Even in urban areas, drinking water is rare in the dry season. This is the case in Glazoué, where the taps sometimes dry up for months. Residents have to resort to the water supplies of neighbouring villages. But for Véronique, a farmer and mother of six children, this is not a panacea:
"The few wells dry up quickly. We have to wake up at dawn to get in line, and come back with a 25-litre can for the whole family. "
SUSTAINABLE AND EQUITABLE ACCESS
In response, the Government of Benin has launched the National Rural Drinking Water Supply Programme. The objective of the project, which started in January 2016 with the support of UNDP, is to increase the rural water supply rate to 70 percent in 2017 and help to achieve Sustainable Development Goal 6.
More than 300 villages in 54 of the country’s 77 communes will be equipped with manually-operated pumps that provide water to close to 80,000 people. Border zones with neighbouring countries have been given priority, particularly schools and health centres.
The villagers play an important role in maintaining the pumps. Residents pay 5000 Fcfa (about US$50) to the town hall each month.
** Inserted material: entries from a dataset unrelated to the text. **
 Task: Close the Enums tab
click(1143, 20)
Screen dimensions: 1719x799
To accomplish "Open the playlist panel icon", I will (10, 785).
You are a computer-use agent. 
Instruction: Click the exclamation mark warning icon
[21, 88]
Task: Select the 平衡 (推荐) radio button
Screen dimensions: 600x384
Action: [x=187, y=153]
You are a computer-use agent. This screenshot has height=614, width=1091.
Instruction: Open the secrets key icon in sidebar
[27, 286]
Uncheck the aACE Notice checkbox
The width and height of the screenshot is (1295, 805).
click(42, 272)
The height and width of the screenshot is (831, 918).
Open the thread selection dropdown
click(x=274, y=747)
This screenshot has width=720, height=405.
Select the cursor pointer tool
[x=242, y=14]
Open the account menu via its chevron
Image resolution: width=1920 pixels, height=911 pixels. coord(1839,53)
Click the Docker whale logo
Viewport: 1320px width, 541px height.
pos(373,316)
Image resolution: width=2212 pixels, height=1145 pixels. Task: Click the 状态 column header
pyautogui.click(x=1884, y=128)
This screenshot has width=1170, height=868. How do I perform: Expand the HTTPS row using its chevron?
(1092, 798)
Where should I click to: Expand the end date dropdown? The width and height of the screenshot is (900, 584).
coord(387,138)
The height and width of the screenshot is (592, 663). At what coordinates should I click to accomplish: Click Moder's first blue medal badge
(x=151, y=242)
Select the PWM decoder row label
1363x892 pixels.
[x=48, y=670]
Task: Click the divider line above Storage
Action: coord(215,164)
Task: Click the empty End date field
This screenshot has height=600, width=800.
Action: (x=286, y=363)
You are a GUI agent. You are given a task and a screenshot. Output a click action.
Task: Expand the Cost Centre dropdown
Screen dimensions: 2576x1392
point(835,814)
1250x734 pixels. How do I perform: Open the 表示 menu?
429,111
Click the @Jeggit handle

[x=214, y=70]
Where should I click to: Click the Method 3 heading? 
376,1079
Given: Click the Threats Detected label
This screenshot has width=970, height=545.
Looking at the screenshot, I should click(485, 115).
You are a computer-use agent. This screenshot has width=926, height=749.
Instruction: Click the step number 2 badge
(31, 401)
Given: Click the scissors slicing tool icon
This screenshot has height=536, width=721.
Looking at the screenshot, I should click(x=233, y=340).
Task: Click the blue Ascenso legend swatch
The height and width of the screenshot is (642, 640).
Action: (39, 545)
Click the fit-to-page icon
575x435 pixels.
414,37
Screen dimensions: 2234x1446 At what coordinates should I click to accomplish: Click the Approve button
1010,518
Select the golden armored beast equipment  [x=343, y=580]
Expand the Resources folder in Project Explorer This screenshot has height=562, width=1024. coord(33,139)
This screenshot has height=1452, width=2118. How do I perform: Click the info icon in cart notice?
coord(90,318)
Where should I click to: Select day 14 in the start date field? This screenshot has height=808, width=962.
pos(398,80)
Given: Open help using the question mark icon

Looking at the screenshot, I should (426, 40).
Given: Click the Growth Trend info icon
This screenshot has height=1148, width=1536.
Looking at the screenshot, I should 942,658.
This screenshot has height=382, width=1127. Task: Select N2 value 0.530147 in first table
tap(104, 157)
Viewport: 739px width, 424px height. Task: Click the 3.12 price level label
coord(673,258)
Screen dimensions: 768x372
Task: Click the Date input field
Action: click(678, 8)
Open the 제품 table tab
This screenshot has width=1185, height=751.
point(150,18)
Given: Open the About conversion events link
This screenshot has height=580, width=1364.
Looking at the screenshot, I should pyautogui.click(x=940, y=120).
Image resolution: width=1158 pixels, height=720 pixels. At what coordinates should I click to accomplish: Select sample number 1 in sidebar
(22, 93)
The money is used to buy spare parts and to make repairs.
In Tatonougo, where villagers alternated visits to the well every two days to prevent water from becoming a source of conflict, relief is noticeable now that water is within reach.
Water supply is a component of human dignity that we must support it,” says Siaka Coulibaly, UN Resident Coordinator and UNDP Resident Representative in Benin.